New research has recently been reported incorporating artificial intelligence and machine learning algorithms with simultaneous multiparametric FDG PET/MRI. In a study by Romeo et al. of 102 patients with 120 suspicious breast lesions, the artificial intelligence model with the best diagnostic accuracy (94.8%) for discriminating between benign and malignant breast lesions was based on combined tumor cellularity, permeability, and glucose metabolism data obtained from dedicated prone simultaneous FDG PET/MRI.⁹¹ Although, there was no significant difference in overall diagnostic performance compared to clinical interpretation by expert readers, higher specificity was achieved using the artificial intelligence model supporting further potential to reduce false-positive findings and biopsy recommendations.

Contraindications

Contraindications for PET/MRI mostly include those for each individual imaging modality. Contrast-enhanced MRI is not performed for patients who are pregnant, are allergic to gadolinium-based contrast agents, have severe renal insufficiency, have severe claustrophobia, or have MRI incompatible implantable devices or ferromagnetic foreign bodies.¹⁹ PET imaging is generally not performed for patients who are pregnant.⁹² Specifically for breast PET/MRI, elevated body mass index (e.g., greater than 36 kg/m²)⁹ may limit prone patient positioning with the breast coil due to the smaller bore opening (60 cm for integrated PET/MRI scanners versus 70 cm for typical PET/CT and wide bore MRI scanners).

Conclusion

PET/MRI for breast cancer imaging has been studied across the spectrum of diagnosis, staging, prognosis, tumor phenotyping, and treatment response assessment. PET/MRI provides a comprehensive evaluation for patients with newly diagnosed breast cancer with a clinical need for determining the extent of disease in the breast and locoregional lymph nodes as well as for systemic staging at initial diagnosis or recurrence. Importantly, PET/MRI has been shown to change clinical management. Compared to PET/CT, there is significantly reduced radiation exposure to the patient with PET/MRI and thus should be considered where available for patients with clinical indications for both PET/CT and organ-specific MRI exams. Based on existing evidence, PET/MRI appears to be superior to PET/CT for detecting unsuspected extra-axillary nodal and distant disease, particularly hepatic and osseous metastases, in patients with breast cancer.⁹³ However, PET/MRI scanners are currently less widely available compared to PET/CT which limits accessibility.^94,95 Continued research using targeted radiopharmaceuticals, radiomics, and methods to decrease radiation dose by reducing the injected activity of radiopharmaceutical will help expand the use of PET/MRI for breast cancer imaging in routine clinical settings.

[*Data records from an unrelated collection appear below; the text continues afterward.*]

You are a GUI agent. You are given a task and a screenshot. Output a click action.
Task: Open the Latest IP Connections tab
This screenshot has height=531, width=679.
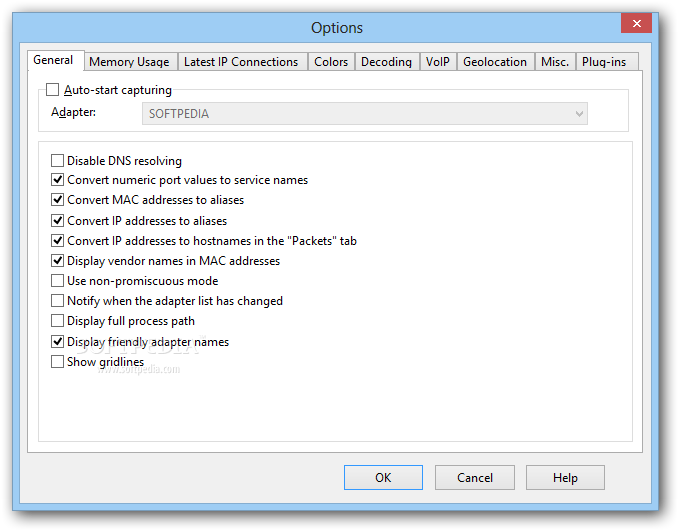241,62
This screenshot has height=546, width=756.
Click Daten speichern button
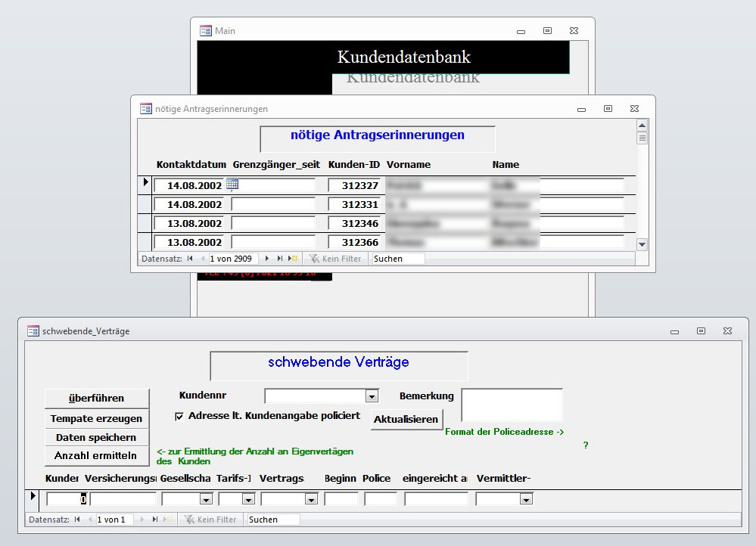click(96, 437)
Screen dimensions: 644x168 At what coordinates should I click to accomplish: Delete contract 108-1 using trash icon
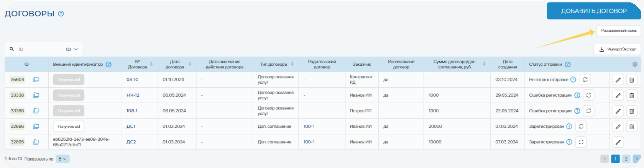631,111
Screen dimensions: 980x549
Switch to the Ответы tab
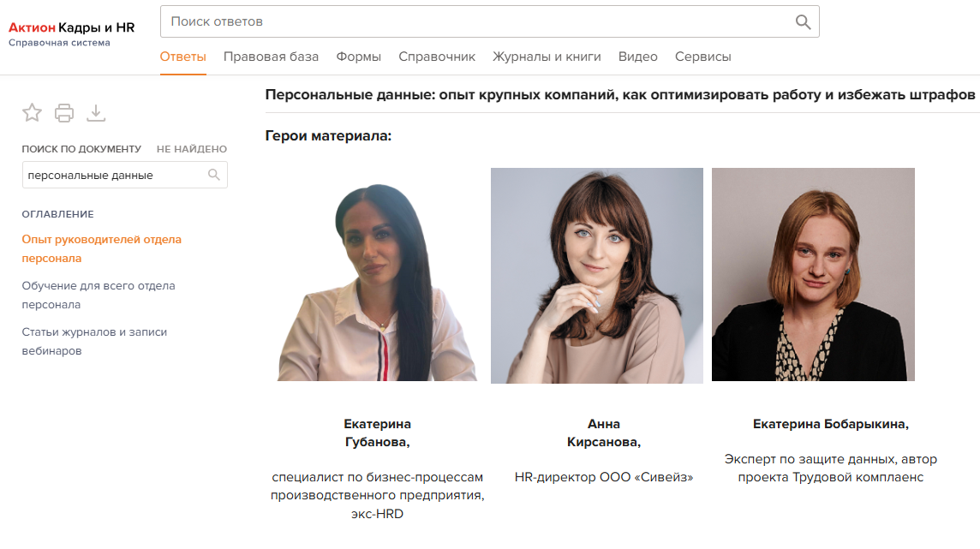pyautogui.click(x=183, y=57)
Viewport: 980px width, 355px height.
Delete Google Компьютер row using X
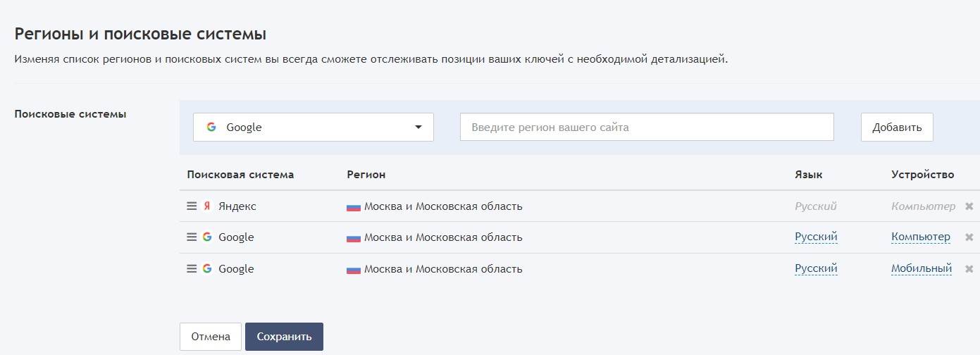click(x=969, y=237)
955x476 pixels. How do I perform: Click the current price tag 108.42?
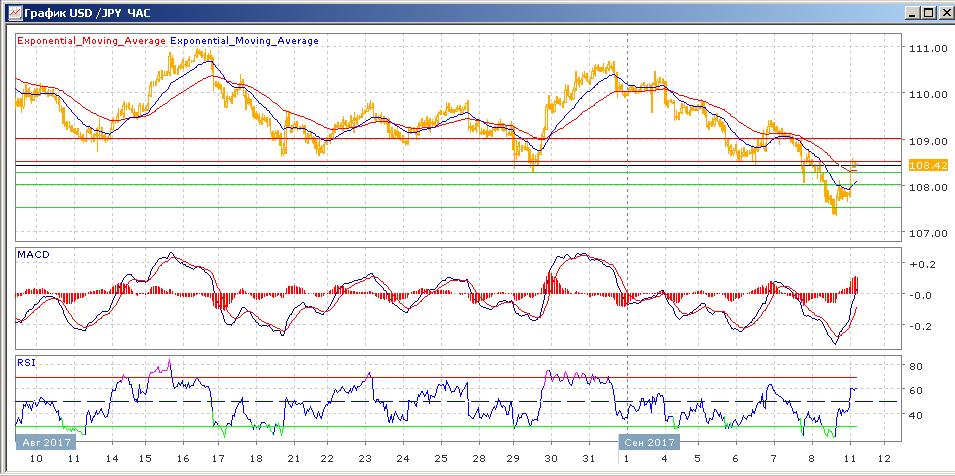click(929, 165)
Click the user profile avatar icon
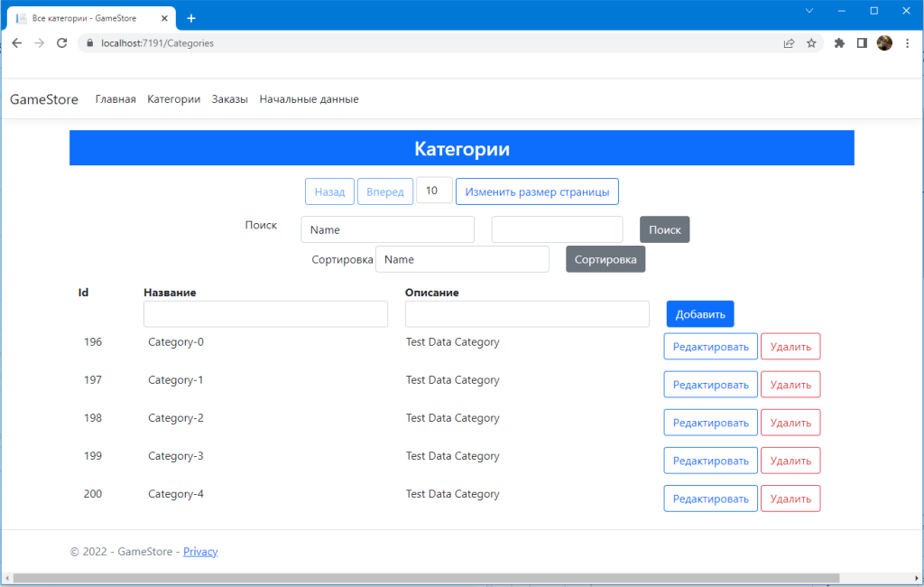924x587 pixels. (883, 42)
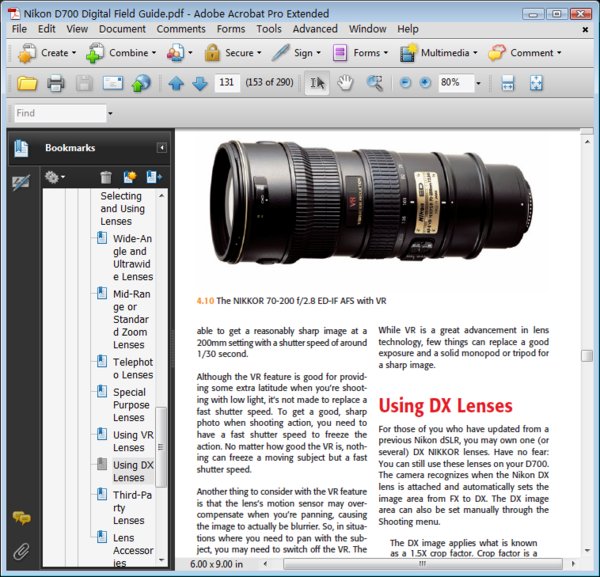Open the Comments menu
The image size is (600, 577).
coord(181,29)
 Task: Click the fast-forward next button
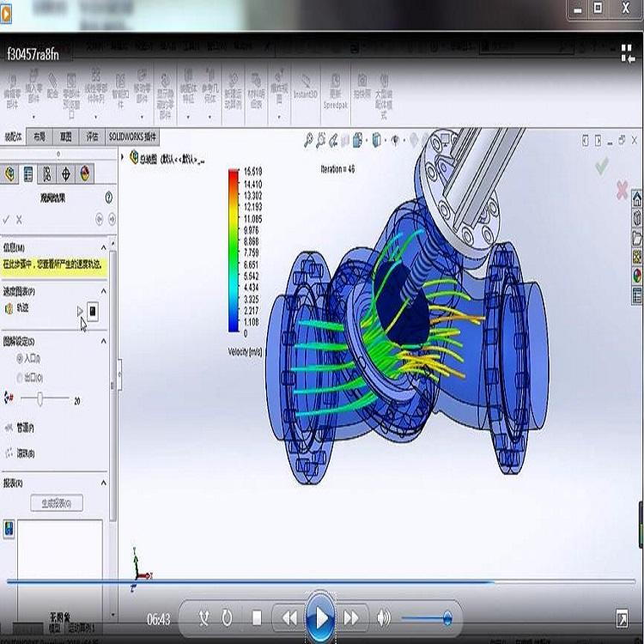point(350,617)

Search Strategy and Selection Criteria

An electronic literature search was performed using PubMed to identify potential studies published in English until June 2021. The search terms “positron emission tomography”, “magnetic resonance imaging”, and “breast cancer” were used. Relevant studies were retrieved, and their references were reviewed to identify any additional studies. Articles relevant to the scope of this Review were included.